# DATA EXCERPTS
>>>
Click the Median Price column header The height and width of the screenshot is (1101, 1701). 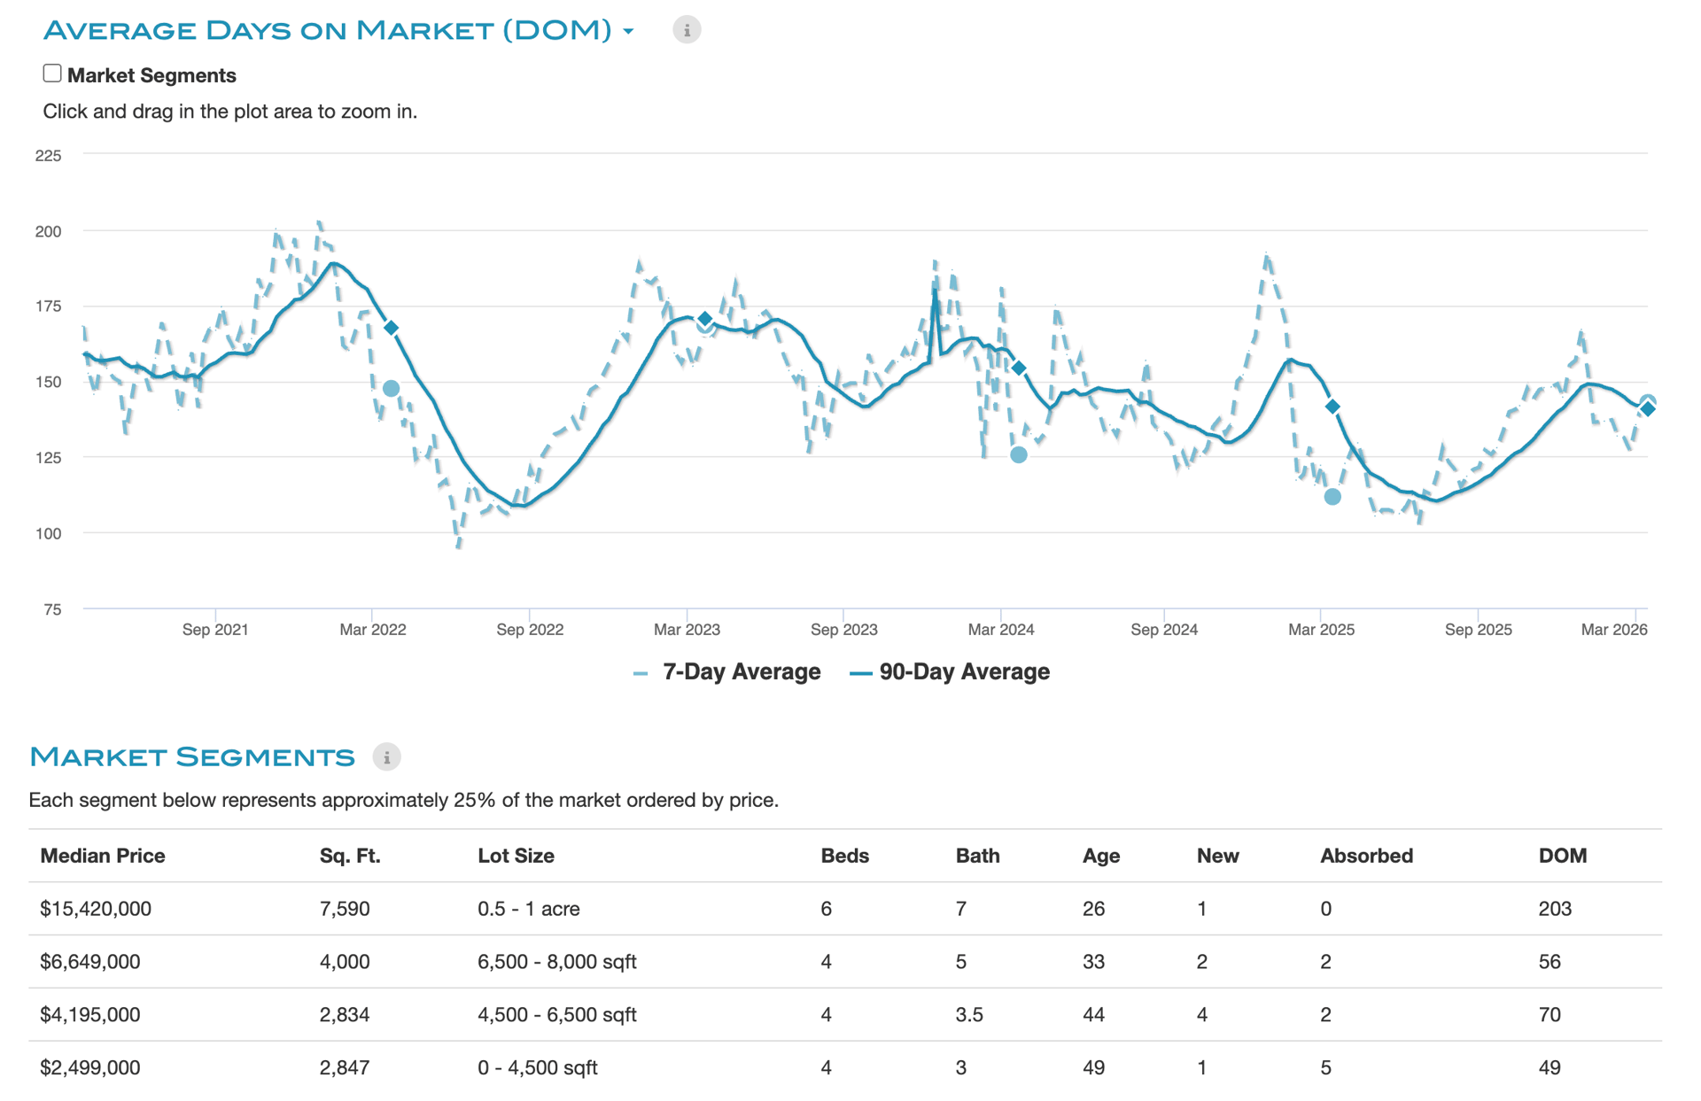103,856
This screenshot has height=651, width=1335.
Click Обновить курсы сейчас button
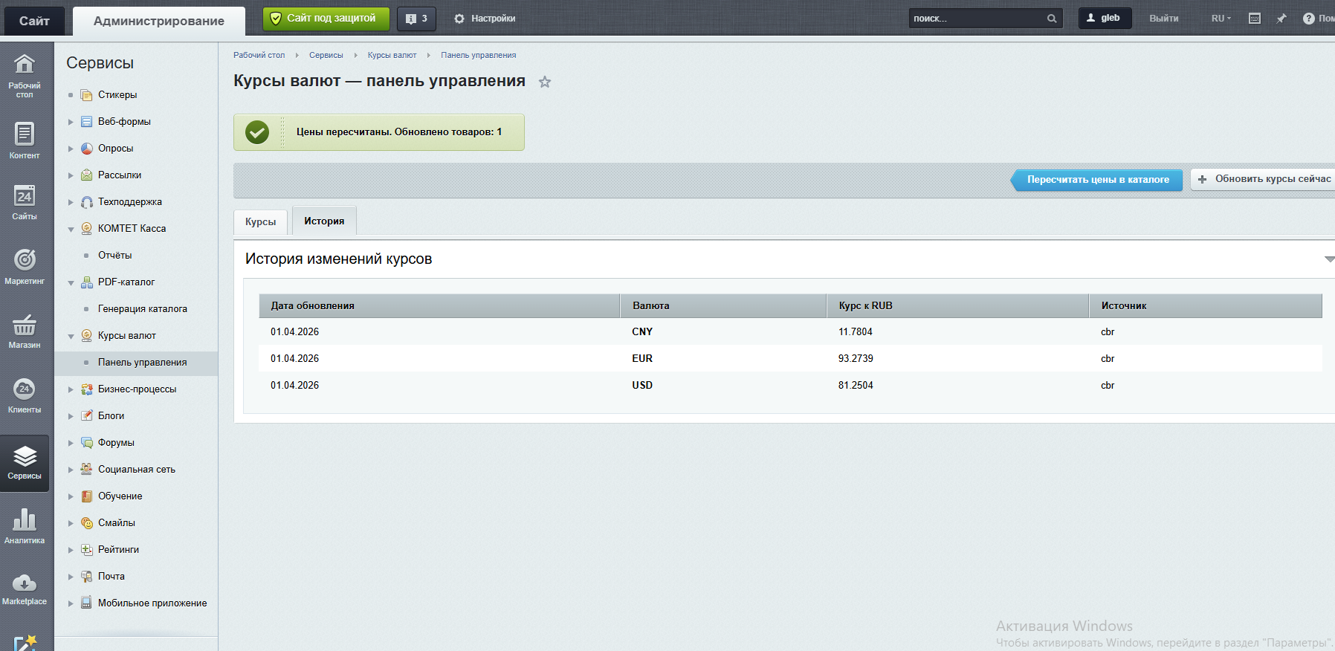[x=1264, y=179]
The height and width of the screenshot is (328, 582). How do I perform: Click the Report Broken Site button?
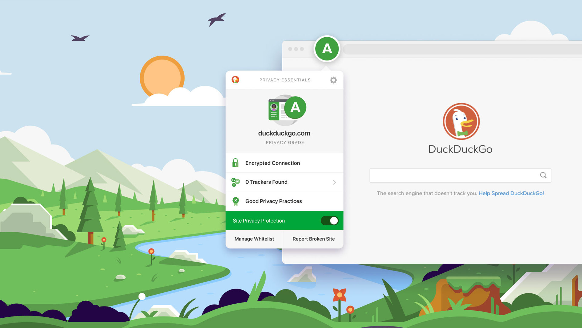point(313,239)
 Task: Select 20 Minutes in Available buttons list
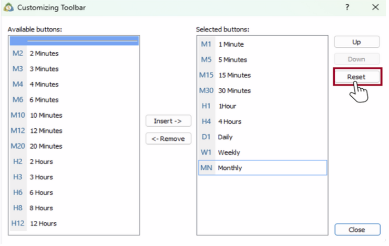click(46, 146)
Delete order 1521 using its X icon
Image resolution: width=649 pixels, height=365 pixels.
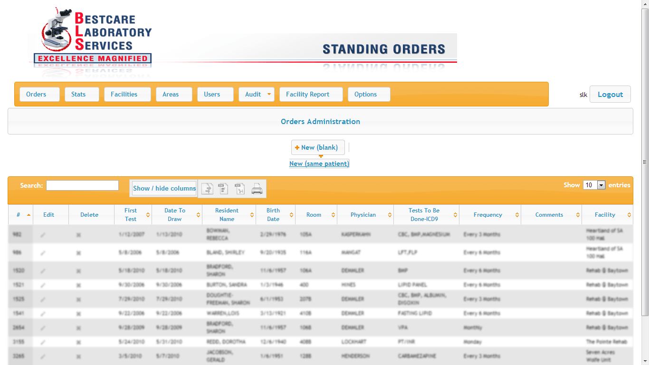point(78,285)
<<<
# REQUEST
Please pull out the lines word for word, from the line with "This screenshot has height=651, width=1335." to the end of the items, and omit the pictures from your answer.

# EXERCISE OUTPUT
This screenshot has height=651, width=1335.
Click Обновить курсы сейчас button
[x=1264, y=179]
The height and width of the screenshot is (328, 582). How do I perform: Click the Report Broken Site button?
point(313,239)
 Task: Select 20 Minutes in Available buttons list
click(46, 146)
Delete order 1521 using its X icon
Image resolution: width=649 pixels, height=365 pixels.
point(78,285)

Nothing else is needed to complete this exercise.